Rendez-vous, en fin de matinée, au restaurant du golf de Saumane, au cœur des Monts de Vaucluse, à une lieue de la célèbre Fontaine de Vaucluse.


Dans un salon du club-house, découverte de la Counfrarié di pescaire lilen dont les origines remontent à Raymond VII, comte de Toulouse, marquis de Provence, en 1237.
Présentation, détaillée et fort intéressante avec vidéo-projection de Sauveur Romano, par Alain Nicolas, ancien président, et Alain Prétot, dernier constructeur de négo-chin (noie-chien) : barque emblématique de la Sorgue à fond plat. Aujourd’hui, il y en aurait 2 à 300 sur la Sorgue ! Ce bâteau en épicéa de 5 mètres de long demande une trentaine d’heures de travail et Alain Prétot en a construit 133 en 40 ans. Son prix est de 900 euros environ. Alain Prétot les construit avec passion – ce n’est pas sa profession – dans son garage-atelier au cœur de la vieille ville de L’Isle-sur-la Sorgue. Il tient son savoir d’anciens pescaires et l’a transmis à un jeune confrère, « Gilou », qui commence lui aussi à en construire. La relève et donc assurée…
Tous deux ont ensuite abordé la pêche traditionnelle sur le bassin des sorgues avec différentes techniques : araignée, carrelet, nasse, bouteille et fichouire qui a les faveurs des confrères et enfin les joutes nautiques qui se pratiquent encore aujourd’hui sur la Sorgue et qui sont différentes des givordines et des languedociennes.
Chaque année, la Confrairié di pescaire lilen organise le troisième dimanche de juillet une pêche d’antan et le premier dimanche d’août un marché flottant et vénère par une procession Notre-Dame de la Sorguette qui a sa chapelle dans la collégiale baroque l’isloise Notre-Dame des Anges.

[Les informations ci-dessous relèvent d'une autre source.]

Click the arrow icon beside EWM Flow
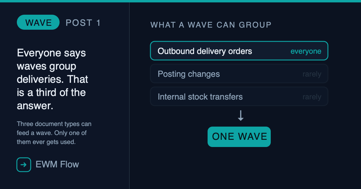The height and width of the screenshot is (189, 361). [24, 165]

Après le déjeuner au restaurant du club « Les fontaines du Gerfaut », le cortège des voitures s’est dirigé vers Saumane pour atteindre le château-forteresse du marquis de Sade, aujourd’hui propriété de la communauté de communes du Pays des Sorgues et Monts de Vaucluse.

Sur le plateau de Saumane, avec une esplanade offrant une magnifique vue sur la vallée jusqu’aux Alpilles, le groupe a été accueilli pour une visite exceptionnelle et privée par Xavier Feuillant, directeur de l’office de tourisme intercommunal, et Fabien Quézel, responsable du château.

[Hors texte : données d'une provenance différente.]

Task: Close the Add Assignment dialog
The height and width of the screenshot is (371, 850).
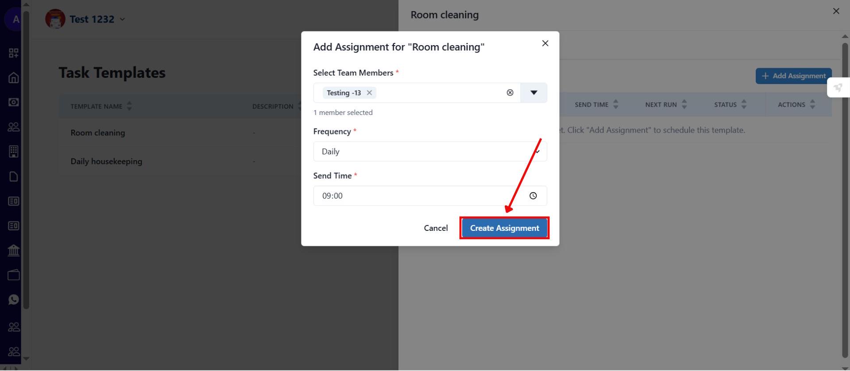Action: coord(545,43)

D’emblée, nos guides diront : « On comprend tout de ce château mais il y a des singularités car son architecture bizarroïde remaniée à travers le temps par les différents propriétaires, le rend unique, représentant 600 ans d’histoire et même plus. »

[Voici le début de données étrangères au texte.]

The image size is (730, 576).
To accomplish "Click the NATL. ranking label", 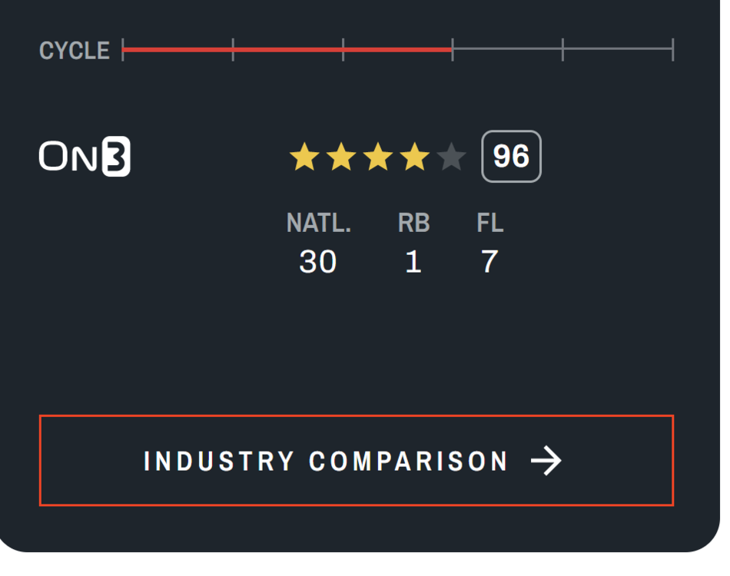I will click(318, 223).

En effet, il offre un panorama de l’architecture monumentale du Moyen-Age avec ses fortifications castrales et son système défensif, à nos jours avec une orangerie du XXème siècle qui jouxte une façade Renaissance. L’intérieur est tout aussi disparate et de bon goût car on est dans un château. Tout est majestueux de belle facture et original attirant la curiosité des visiteurs avec différentes salles, galeries, grande montée, grand salon et chambre rouge, surnommée « la chambre du marquis » , mais on ne possède aucune preuve, avec des décors peints des XVIIème et XVIIIème siècles.

A l’issue de cette journée, le président Daniel Morin a donné rendez-vous aux adhérents pour le dernier événement de l’année : une veillée calendale au coin du feu au restaurant les Ombrages à Montfavet le vendredi 30 novembre à 19 heures 30.